Return, unchanged, each line of the entries below that contains the word "count".

[Records taken from a collection]

◇ ◇ ◇ ◇ ◇

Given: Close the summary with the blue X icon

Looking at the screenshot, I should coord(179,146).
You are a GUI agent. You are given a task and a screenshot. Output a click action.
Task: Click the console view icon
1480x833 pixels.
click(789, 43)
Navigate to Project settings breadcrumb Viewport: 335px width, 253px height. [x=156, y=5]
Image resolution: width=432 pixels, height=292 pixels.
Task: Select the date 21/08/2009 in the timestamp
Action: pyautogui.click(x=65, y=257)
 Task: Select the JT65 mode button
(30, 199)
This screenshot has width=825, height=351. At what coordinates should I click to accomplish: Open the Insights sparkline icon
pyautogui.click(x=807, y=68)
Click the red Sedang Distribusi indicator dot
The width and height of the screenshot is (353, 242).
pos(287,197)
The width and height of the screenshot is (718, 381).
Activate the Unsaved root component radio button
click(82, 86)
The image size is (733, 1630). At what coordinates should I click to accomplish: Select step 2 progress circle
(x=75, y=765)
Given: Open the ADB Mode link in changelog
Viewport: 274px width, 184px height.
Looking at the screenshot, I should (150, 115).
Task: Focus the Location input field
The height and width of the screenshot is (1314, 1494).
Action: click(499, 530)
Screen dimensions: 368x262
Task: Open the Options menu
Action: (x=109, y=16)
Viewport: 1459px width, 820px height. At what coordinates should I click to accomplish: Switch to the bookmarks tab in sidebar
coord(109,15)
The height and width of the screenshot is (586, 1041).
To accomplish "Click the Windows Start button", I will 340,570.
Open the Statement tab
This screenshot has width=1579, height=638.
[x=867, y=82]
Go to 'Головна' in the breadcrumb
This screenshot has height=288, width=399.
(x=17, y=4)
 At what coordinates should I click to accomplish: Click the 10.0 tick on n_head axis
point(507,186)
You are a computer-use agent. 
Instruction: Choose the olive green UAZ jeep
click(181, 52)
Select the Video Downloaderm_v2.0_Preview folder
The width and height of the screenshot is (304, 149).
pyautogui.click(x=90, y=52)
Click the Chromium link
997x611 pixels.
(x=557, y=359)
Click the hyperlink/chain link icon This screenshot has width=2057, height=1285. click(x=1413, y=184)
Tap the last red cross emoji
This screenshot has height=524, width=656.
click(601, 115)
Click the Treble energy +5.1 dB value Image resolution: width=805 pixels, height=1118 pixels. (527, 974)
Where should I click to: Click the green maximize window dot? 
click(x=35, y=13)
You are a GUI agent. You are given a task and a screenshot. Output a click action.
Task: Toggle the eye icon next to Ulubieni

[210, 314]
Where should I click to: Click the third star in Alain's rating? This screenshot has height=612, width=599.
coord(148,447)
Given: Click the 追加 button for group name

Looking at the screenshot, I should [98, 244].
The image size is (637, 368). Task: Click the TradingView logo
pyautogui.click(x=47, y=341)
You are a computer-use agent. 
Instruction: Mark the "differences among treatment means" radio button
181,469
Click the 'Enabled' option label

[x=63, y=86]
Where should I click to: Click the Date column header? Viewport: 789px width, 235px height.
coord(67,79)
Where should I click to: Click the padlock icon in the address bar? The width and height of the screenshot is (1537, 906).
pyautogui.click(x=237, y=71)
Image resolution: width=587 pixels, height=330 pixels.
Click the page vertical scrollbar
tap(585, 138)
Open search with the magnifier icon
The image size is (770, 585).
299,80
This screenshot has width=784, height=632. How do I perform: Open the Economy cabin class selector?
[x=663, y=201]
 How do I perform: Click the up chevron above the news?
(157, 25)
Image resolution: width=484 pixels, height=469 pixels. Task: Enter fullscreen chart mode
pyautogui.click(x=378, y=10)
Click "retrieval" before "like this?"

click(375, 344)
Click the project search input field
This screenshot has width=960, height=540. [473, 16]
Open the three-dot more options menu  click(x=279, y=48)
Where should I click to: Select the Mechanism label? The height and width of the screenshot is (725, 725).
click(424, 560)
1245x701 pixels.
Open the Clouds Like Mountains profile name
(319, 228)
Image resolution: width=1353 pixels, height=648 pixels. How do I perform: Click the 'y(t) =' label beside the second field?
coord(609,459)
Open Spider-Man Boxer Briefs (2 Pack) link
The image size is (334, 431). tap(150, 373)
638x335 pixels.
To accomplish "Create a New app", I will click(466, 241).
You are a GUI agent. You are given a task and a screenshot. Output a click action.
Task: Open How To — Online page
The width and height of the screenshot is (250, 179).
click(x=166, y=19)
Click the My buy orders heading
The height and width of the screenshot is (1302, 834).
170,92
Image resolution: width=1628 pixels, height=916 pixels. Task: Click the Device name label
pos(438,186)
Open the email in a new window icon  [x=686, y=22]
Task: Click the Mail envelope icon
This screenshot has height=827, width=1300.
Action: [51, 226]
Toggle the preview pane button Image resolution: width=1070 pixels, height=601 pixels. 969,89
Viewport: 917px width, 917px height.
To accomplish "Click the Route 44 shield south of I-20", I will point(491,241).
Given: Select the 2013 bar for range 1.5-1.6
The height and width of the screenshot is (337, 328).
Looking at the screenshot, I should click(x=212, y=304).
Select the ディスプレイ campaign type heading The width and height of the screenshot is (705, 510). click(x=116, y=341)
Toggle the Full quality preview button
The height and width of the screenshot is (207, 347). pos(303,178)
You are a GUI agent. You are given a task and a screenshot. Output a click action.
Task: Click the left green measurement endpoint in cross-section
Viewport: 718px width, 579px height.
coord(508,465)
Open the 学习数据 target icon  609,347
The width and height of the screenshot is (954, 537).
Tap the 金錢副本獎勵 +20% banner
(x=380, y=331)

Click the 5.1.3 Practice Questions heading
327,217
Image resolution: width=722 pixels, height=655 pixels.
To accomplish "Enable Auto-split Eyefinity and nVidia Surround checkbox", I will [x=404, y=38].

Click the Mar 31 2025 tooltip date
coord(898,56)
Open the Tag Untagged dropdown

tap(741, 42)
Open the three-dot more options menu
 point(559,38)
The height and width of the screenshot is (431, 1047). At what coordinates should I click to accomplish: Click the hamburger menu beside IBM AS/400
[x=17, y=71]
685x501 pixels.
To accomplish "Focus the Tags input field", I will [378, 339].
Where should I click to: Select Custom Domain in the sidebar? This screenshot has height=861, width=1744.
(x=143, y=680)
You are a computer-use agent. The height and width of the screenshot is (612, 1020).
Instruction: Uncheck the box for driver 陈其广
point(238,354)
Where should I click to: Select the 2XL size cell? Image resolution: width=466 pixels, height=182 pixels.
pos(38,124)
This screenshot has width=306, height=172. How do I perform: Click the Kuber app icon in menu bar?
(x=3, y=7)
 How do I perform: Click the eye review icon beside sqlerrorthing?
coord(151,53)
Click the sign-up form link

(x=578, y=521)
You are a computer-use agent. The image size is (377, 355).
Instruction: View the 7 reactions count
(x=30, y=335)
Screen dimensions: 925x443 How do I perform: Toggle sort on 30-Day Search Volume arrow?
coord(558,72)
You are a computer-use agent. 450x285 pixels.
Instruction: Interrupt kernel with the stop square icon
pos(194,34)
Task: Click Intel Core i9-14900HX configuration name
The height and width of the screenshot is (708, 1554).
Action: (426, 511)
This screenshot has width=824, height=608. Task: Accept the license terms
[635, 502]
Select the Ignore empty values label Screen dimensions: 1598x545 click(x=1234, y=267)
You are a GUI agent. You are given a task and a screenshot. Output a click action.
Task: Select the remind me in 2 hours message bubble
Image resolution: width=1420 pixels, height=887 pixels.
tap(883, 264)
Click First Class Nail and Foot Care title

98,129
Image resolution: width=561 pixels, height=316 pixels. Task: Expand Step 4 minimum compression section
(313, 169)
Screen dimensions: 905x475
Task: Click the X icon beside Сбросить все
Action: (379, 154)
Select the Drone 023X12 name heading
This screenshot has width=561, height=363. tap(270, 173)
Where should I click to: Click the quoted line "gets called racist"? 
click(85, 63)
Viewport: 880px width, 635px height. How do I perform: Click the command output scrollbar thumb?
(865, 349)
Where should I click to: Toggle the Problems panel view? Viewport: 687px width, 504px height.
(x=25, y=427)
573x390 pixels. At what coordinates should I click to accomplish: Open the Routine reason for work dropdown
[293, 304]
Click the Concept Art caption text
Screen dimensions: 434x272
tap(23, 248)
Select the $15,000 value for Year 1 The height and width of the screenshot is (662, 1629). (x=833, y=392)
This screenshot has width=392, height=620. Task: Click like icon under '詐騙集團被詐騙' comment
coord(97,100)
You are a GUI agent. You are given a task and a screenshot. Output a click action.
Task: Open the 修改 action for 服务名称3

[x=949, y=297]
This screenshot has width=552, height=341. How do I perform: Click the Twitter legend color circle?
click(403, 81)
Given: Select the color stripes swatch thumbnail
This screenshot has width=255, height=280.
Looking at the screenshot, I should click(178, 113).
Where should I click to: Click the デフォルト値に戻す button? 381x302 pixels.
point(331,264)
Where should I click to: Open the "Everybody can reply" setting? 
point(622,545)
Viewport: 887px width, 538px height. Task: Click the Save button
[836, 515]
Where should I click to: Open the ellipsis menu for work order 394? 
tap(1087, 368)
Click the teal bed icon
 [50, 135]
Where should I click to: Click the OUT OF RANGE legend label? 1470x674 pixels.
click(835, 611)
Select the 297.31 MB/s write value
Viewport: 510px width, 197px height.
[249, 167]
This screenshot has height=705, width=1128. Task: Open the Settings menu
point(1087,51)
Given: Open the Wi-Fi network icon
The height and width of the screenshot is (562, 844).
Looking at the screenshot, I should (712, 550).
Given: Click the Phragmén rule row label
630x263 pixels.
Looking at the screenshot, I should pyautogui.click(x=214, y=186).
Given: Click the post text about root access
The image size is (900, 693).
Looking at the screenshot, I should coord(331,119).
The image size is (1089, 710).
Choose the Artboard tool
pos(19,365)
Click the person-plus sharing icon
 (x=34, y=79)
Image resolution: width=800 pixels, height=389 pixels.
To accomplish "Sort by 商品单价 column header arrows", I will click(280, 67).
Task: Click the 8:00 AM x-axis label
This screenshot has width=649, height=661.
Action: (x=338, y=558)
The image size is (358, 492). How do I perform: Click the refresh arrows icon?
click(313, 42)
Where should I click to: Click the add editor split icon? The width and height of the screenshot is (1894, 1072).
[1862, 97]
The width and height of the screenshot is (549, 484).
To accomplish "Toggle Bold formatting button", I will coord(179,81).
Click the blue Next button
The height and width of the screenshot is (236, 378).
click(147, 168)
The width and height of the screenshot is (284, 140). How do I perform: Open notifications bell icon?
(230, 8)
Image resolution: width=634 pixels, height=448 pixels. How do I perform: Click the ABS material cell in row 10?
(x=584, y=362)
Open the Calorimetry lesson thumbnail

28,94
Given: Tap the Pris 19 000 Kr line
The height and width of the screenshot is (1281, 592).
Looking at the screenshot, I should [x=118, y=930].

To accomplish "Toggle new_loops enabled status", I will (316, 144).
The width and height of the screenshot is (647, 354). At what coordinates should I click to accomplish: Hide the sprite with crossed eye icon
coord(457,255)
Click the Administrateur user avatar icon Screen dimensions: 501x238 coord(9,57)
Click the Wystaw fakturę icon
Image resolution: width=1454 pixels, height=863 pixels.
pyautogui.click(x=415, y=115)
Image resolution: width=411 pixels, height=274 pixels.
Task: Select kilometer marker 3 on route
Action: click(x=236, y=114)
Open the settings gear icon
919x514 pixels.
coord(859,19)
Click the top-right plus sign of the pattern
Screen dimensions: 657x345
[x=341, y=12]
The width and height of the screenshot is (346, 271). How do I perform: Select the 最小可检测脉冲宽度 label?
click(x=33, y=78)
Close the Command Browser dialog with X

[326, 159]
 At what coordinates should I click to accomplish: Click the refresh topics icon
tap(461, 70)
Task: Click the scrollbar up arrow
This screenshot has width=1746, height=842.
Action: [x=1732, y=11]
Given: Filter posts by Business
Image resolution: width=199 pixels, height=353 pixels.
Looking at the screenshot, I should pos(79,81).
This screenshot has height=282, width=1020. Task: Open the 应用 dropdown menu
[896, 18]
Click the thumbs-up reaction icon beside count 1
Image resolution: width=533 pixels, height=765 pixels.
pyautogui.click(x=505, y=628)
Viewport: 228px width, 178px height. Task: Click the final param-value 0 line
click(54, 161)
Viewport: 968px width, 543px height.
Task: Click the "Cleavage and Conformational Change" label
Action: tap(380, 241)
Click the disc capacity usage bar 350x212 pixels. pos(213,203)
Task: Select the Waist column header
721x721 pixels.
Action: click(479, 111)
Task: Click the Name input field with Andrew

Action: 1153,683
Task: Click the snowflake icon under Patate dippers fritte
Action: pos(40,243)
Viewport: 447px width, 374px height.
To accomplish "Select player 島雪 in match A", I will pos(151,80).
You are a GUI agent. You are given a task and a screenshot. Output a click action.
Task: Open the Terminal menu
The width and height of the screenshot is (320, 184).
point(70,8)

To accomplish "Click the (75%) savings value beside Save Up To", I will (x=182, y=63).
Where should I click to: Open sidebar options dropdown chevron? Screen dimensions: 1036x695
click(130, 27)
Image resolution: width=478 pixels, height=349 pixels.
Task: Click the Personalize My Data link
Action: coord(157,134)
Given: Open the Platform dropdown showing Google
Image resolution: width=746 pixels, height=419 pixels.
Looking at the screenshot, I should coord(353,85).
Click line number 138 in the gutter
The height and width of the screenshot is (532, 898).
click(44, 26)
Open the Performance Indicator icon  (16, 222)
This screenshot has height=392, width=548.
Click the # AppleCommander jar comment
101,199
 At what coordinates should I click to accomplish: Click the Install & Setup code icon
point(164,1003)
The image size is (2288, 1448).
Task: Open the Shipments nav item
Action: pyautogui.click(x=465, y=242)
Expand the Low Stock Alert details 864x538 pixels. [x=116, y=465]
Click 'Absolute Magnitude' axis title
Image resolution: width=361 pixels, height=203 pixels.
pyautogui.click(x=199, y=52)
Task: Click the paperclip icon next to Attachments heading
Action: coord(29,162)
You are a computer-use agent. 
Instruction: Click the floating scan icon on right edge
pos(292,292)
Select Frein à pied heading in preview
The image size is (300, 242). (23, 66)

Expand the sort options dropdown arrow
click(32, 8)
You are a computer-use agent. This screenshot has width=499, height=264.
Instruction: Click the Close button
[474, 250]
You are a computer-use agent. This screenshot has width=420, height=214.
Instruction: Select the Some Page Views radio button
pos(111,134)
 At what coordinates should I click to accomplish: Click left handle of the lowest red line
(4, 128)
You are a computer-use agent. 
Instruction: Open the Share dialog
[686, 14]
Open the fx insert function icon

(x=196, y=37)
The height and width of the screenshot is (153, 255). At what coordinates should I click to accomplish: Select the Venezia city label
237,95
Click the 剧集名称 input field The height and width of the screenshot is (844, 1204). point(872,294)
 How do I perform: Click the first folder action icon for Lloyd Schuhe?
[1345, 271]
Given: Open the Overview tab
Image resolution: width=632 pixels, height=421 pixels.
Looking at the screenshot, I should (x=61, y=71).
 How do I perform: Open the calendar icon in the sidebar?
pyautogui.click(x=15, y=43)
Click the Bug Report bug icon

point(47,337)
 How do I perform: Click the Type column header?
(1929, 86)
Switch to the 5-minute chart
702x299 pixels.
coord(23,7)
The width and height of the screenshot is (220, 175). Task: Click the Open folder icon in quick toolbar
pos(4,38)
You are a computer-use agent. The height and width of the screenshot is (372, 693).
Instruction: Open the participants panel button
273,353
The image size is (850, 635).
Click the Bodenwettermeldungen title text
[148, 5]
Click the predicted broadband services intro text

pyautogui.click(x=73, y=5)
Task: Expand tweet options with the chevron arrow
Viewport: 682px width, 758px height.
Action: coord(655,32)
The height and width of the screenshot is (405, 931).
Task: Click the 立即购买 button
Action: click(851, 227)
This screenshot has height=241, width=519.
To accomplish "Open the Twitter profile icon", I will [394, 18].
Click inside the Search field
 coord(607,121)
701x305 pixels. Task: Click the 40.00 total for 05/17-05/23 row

◇ ◇ ◇ ◇ ◇

Solution:
Instruction: View the 7 reactions count
Click the thumbs-up reaction icon beside count 1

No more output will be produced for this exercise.